> **Problem to solve**: An exact copy, beginning at the line containing "The width and" and ending at the final line of the records that follow, is the answer; it has no pictures and no other text.

Data shown Start Marker

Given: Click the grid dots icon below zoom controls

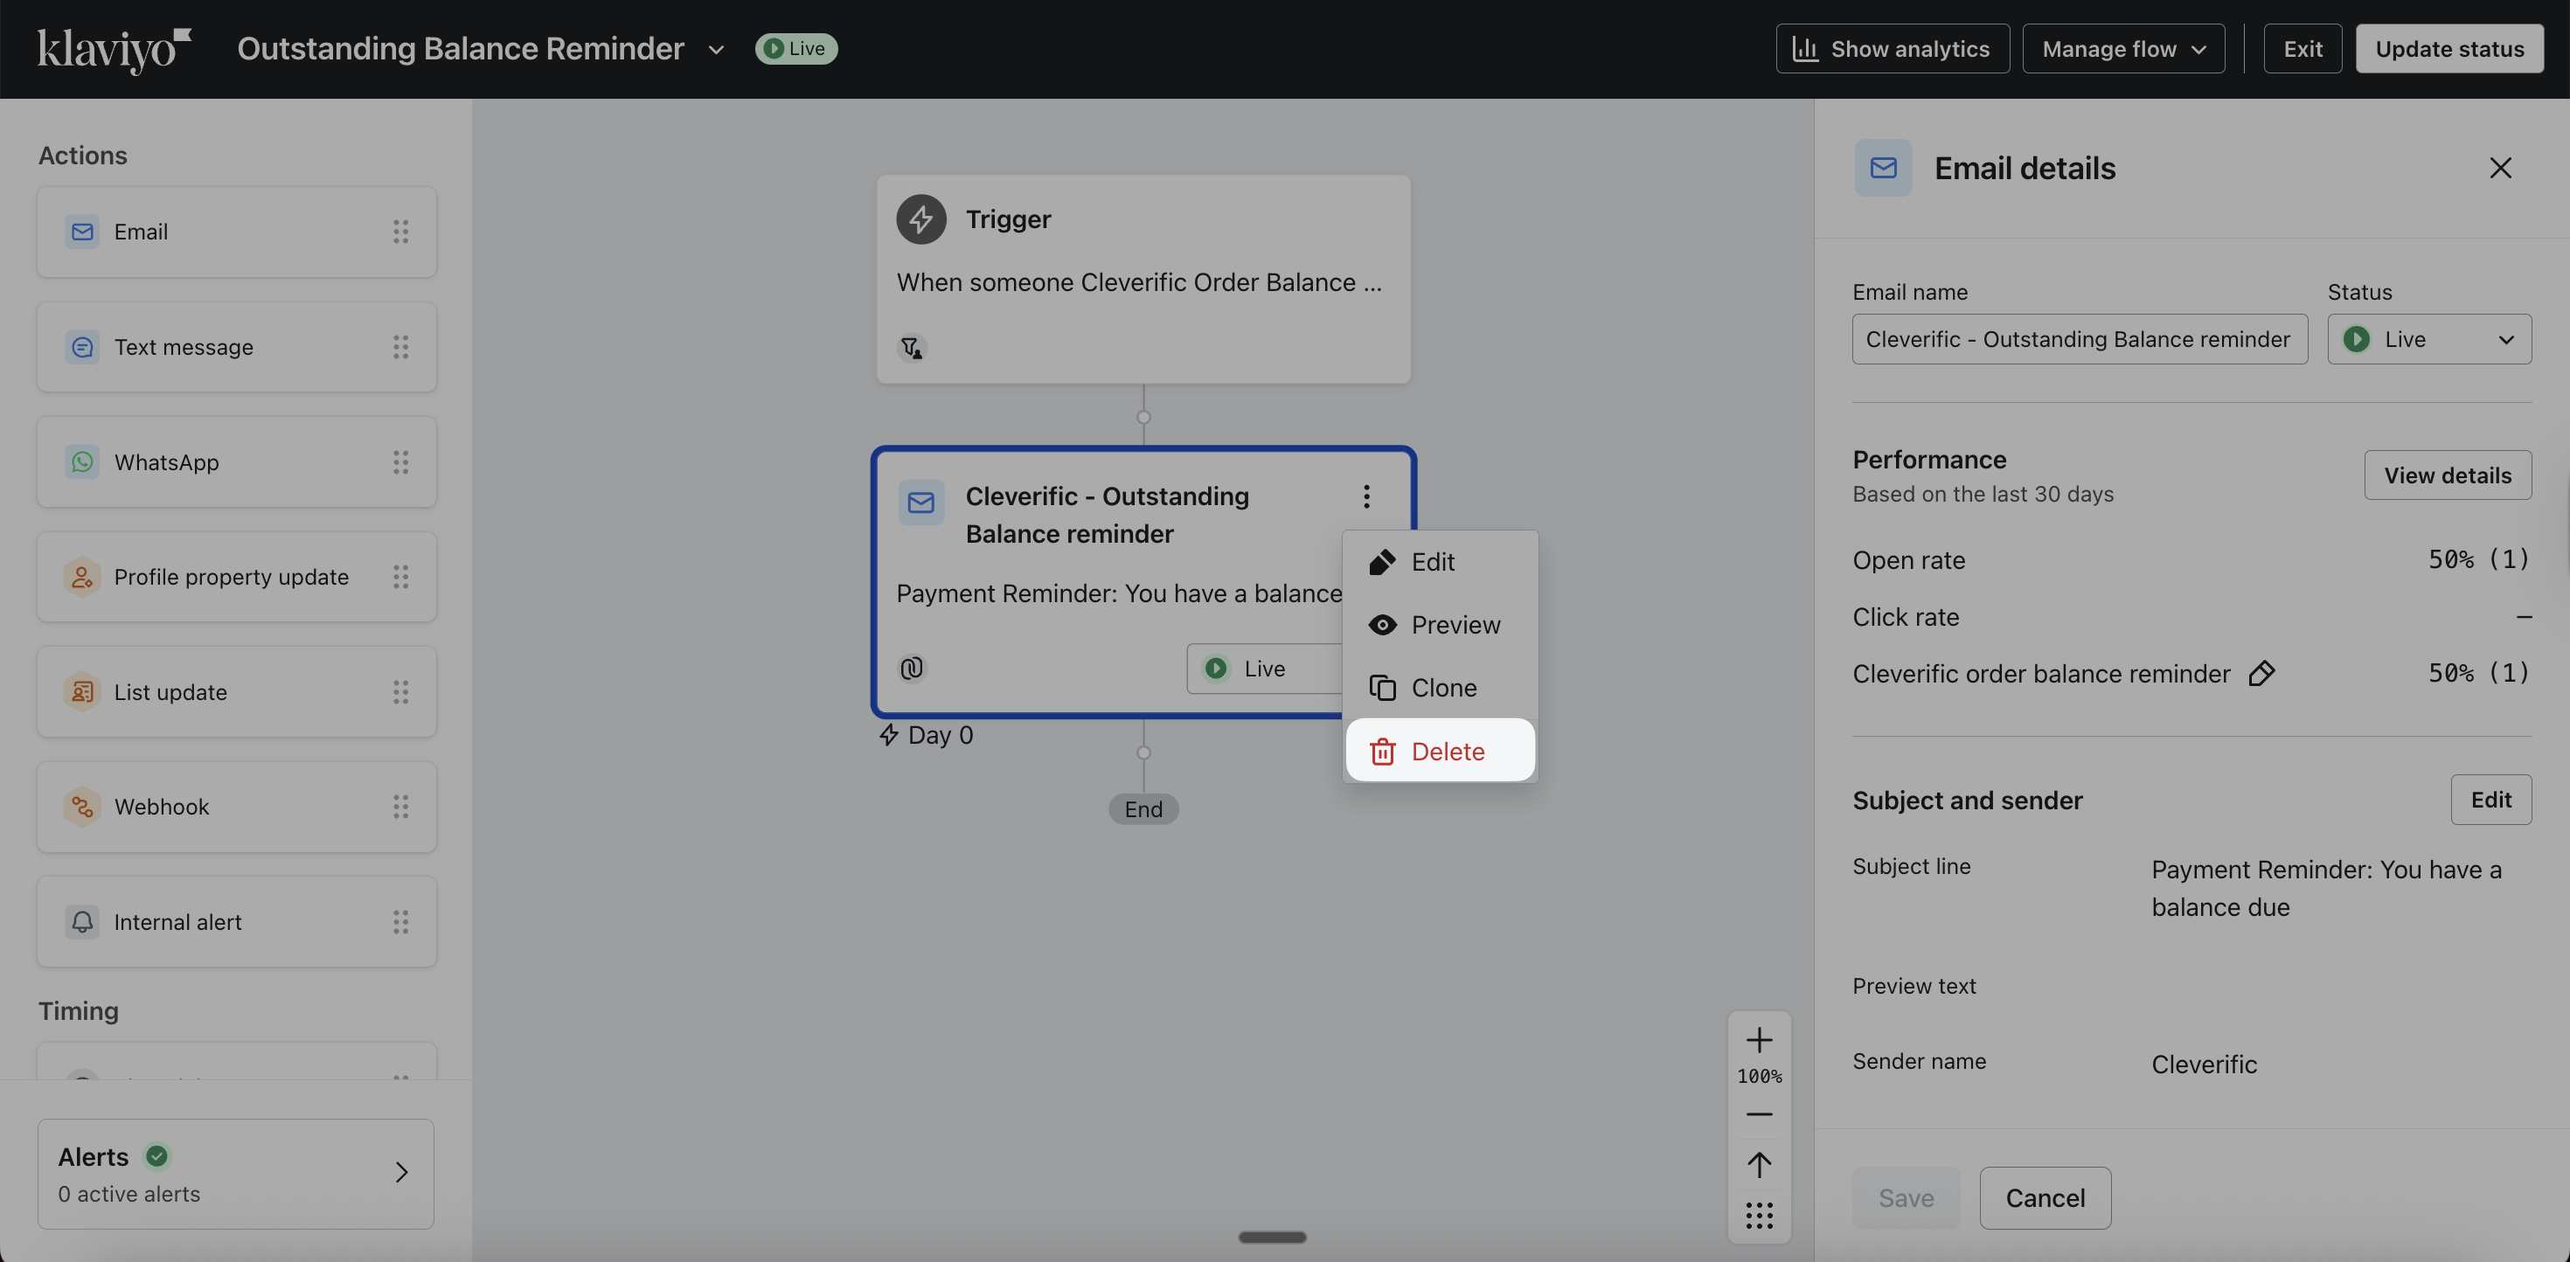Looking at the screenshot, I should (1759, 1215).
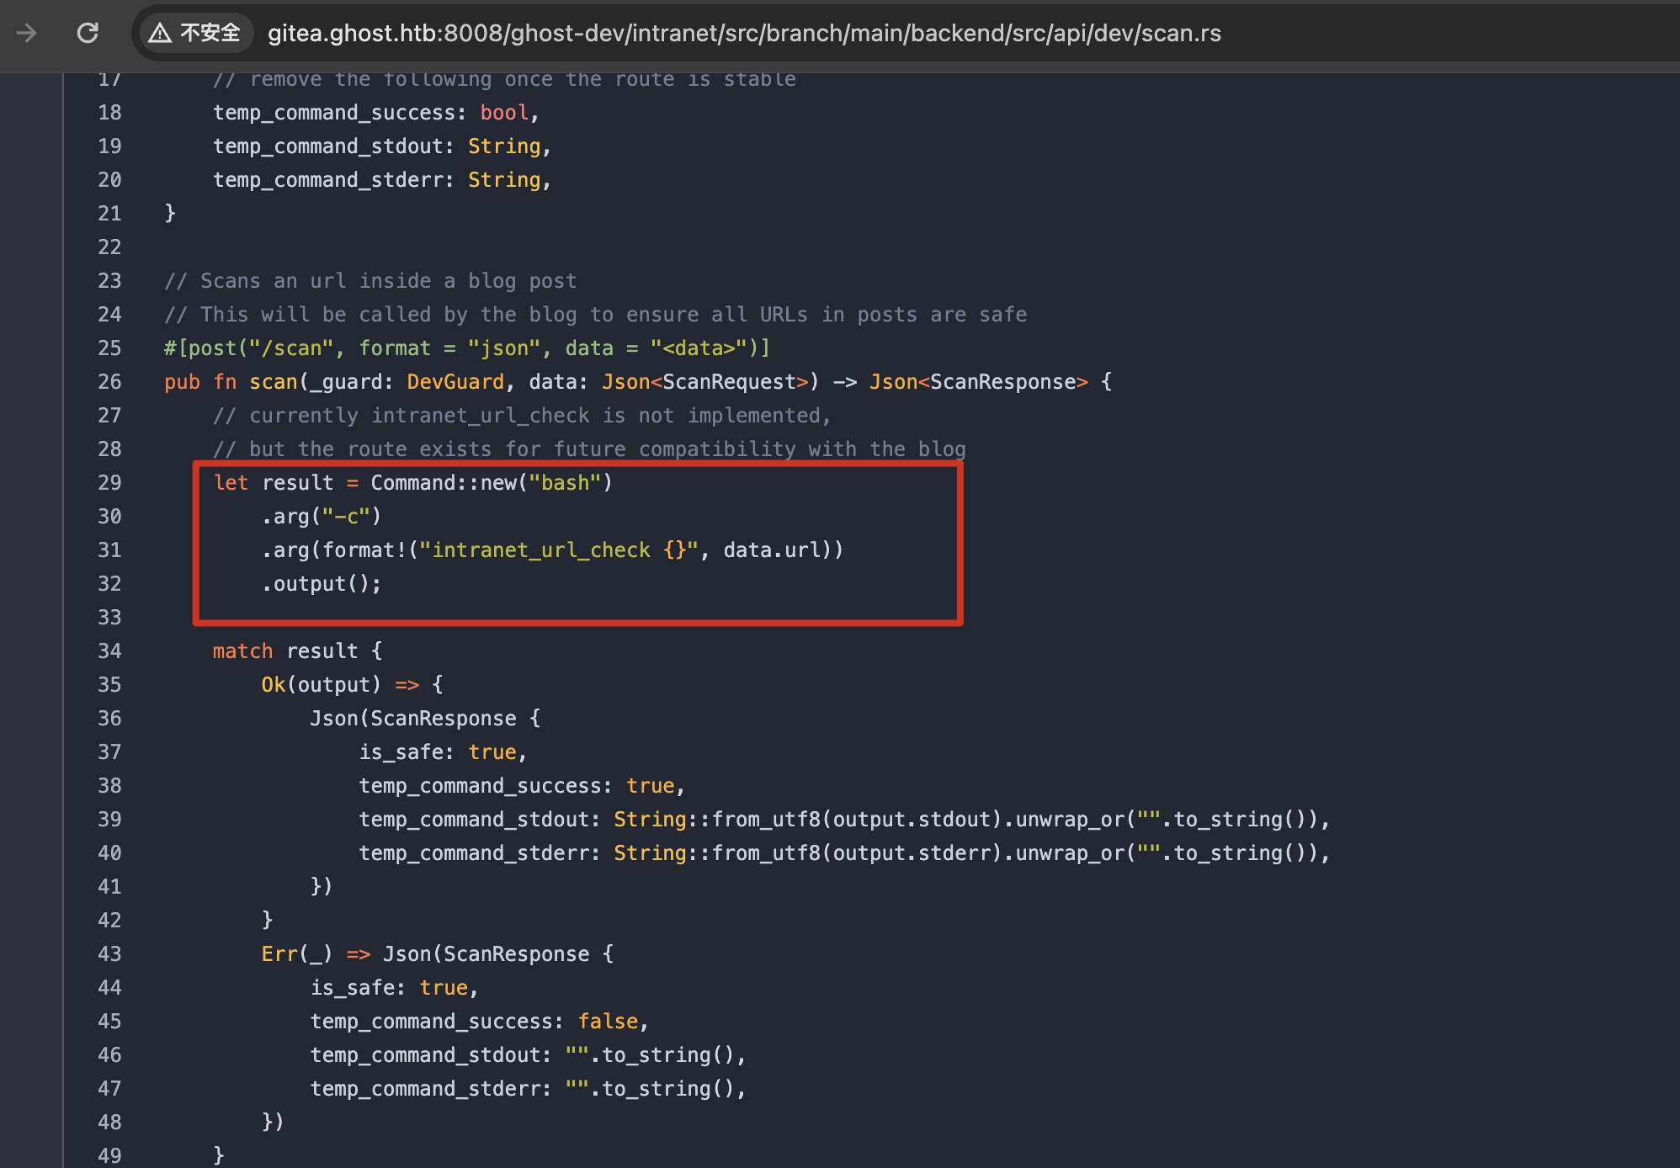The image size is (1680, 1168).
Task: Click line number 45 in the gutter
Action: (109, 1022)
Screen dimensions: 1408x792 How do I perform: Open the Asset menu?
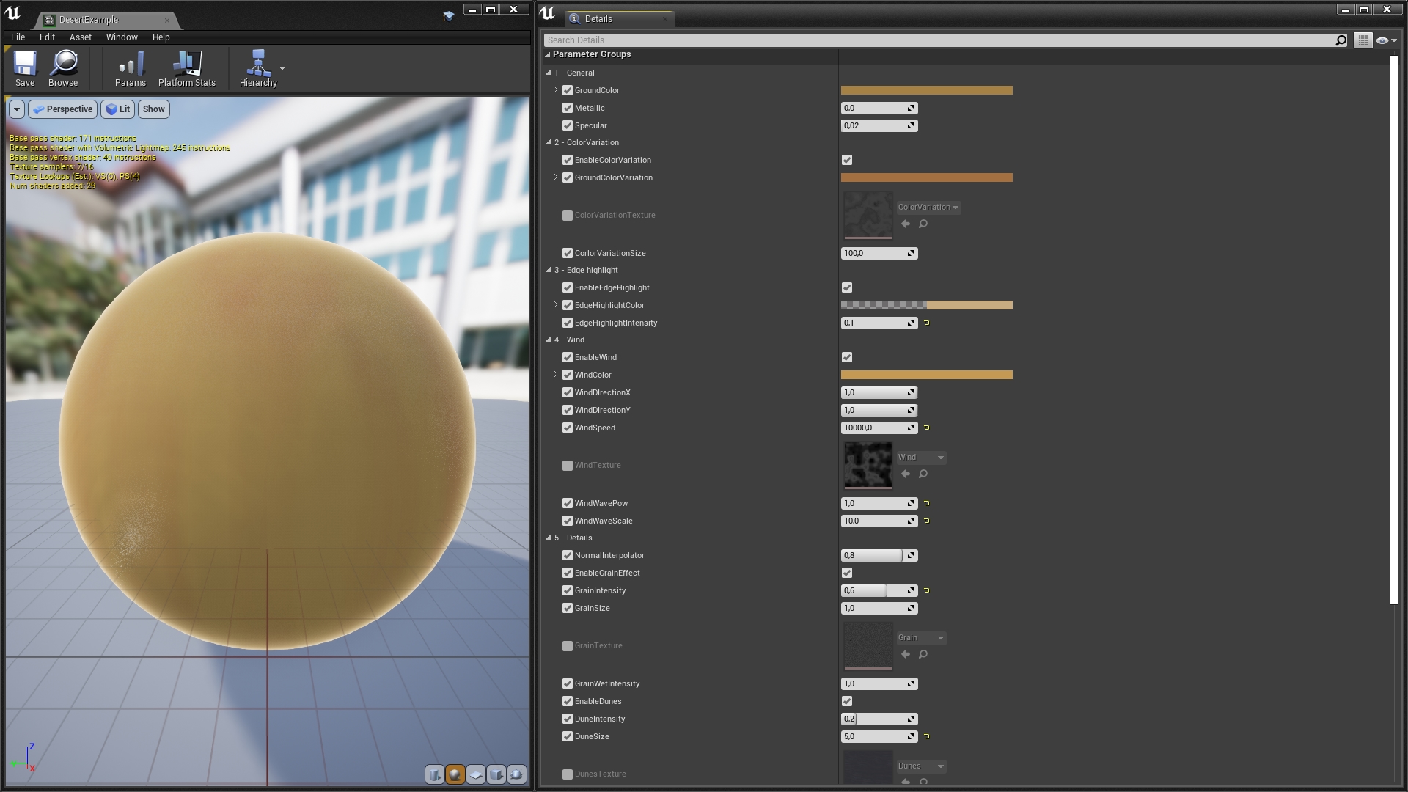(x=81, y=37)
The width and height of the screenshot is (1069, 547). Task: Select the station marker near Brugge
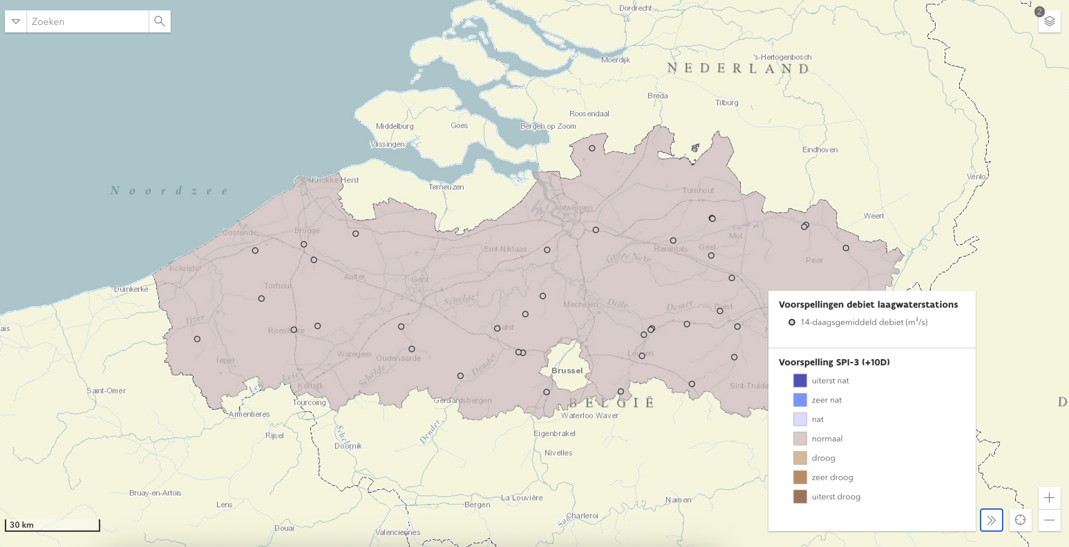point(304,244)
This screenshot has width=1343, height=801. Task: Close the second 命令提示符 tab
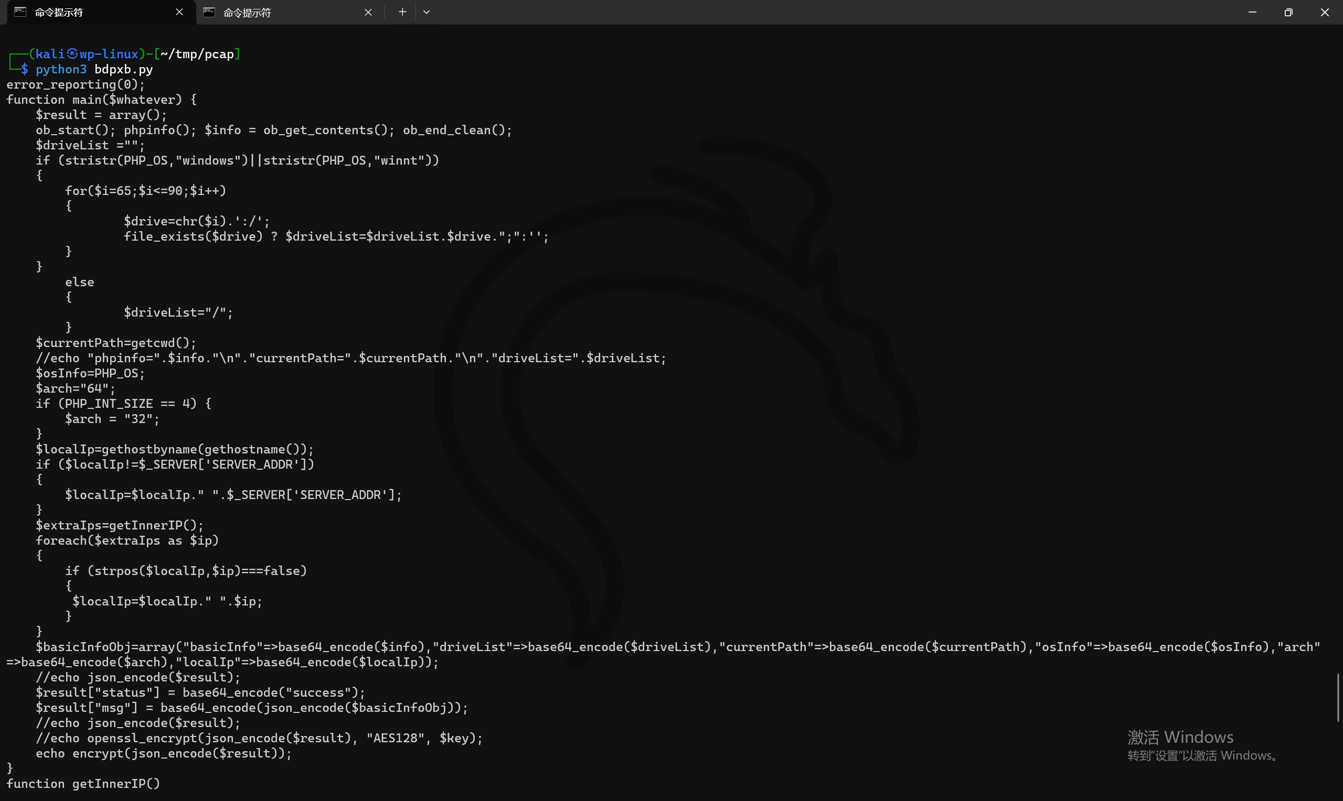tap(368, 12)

Data shown End Marker

> **Answer below**:
The width and height of the screenshot is (1069, 547). Task: Select the station marker near Brugge
point(304,244)
This screenshot has width=1343, height=801. Task: Close the second 命令提示符 tab
tap(368, 12)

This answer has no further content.